Pourquoi ce petit clin d'oeil au dernier verre de Lehane ?

Au moins trois bonnes raisons à cela. Un, il s'agit de leur premier roman qui les a fait connaitre et je suis devenu un fervent admirateur de ces deux grands auteurs de talent. Deux, la guerre peut être mondiale comme en 14-18 en Europe ou une guerre des gangs comme dans la banlieue de Boston…. Et trois, j'ai repensé à cette scène dans le roman où cet officier, le lieutenant Rénier, avant de charger pour s'emparer d'une tranchée ennemie, partageait sa fiole de gnôle avec ses hommes jusqu'à la dernière goutte pour tenter de faire face à la peur.
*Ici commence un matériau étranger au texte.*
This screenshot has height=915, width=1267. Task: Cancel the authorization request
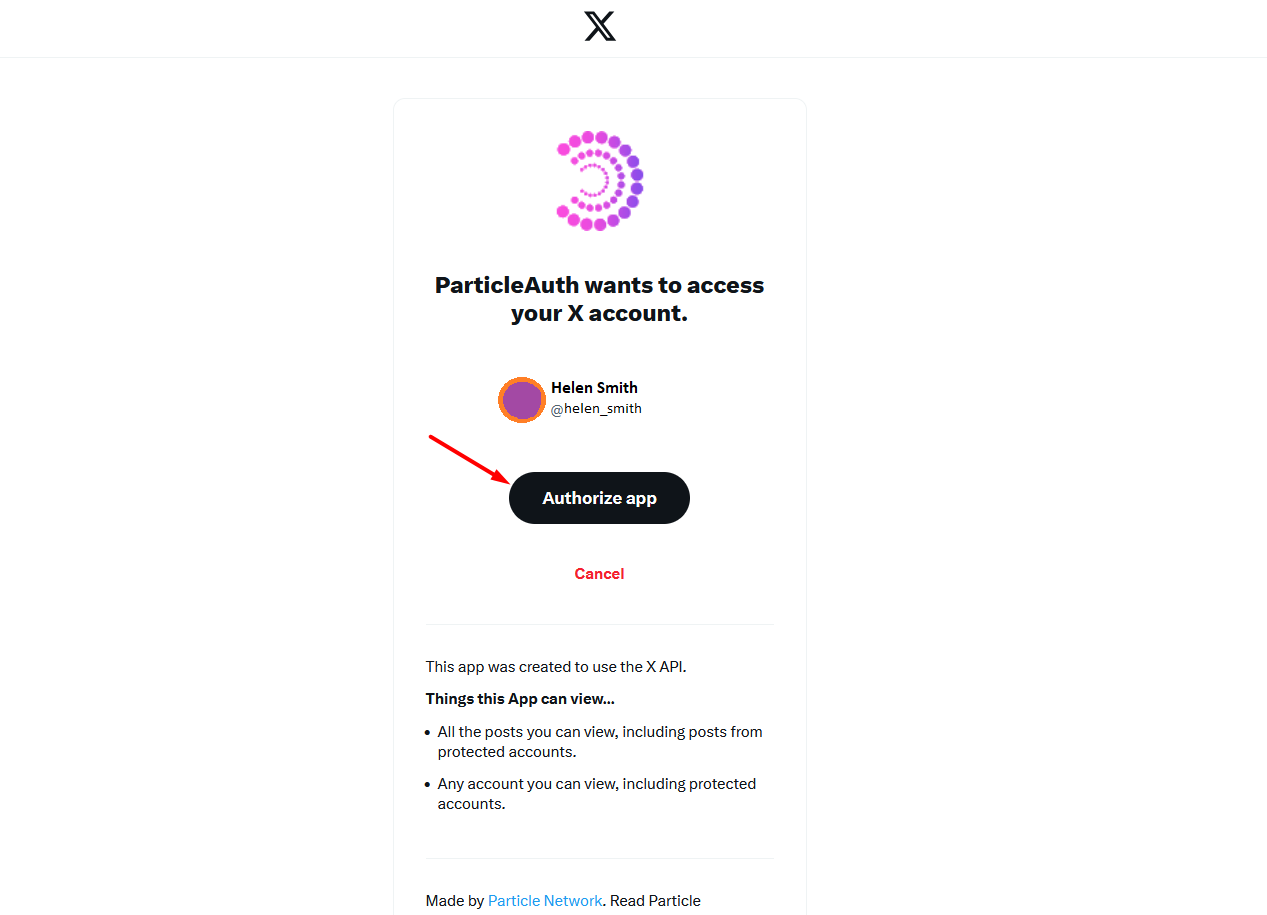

Cette peur de mourir avant l'assaut !

Après avoir découvert et apprécier Laurent Gaudé dans « le soleil des Scorta », je me suis donc plongé dans son roman écrit en 2001, décrivant l'horreur de la guerre des tranchées en 1914. Un seul mot, «Cris».

Mais de quels cris s'agit-il dans ce livre ? Et pourquoi ?

L'auteur compare dans son roman les avancées des combattants, de tranchée en tranchée, à des vagues qui se déversent telles de lames de fond. En l'occurrence, ce mot « Cris » m'a évoqué irrésistiblement la superbe chanson de Balavoine «Tous les cris les S.O.S.» et cette bouteille jetée à la mer. En parcourant les paroles de ce titre, j'ai constaté des similitudes étonnantes et troublantes avec le récit de Gaudé.

« Et je cours
Je me raccroche à la vie
Je me saoule avec le bruit
Des corps qui m'entourent
Comme des lianes nouées de tresses
Sans comprendre la détresse
Des mots que j'envoie »

Je me voyais regarder cette scène où notre lieutenant, après le déluge d'une pluie d'obus sur les positions adverses, lançait l'attaque en haranguant ses soldats et tombait dans la tranchée ennemie jonchée de cadavres allemands.

D'autres cris surgissent également du champ de bataille. Outre ceux des blessés, ou pire des gazés, des cris d'un mi-homme mi-animal sèment le trouble sur les positions avancées. Comme Lansdale et son « Homme-chèvre » des « Marécages » ou encore Crabb et Willie le Siffleur dans « La bouffe est chouette à Fatchakulla », Laurent Gaudet met en scène l' «Homme-cochon», un soldat fou et hirsute, qui se joue des éclats d'obus et des balles entre les deux lignes ennemies.

Vous l'aurez donc compris, c'est un roman qui ne se veut pas historique mais littéraire focalisé sur les émotions ressenties par ces hommes au front, Rénier, Boris, Marius… et de Jules, un soldat échappant aux combats grâce au billet bleu de permission accordé pour une semaine.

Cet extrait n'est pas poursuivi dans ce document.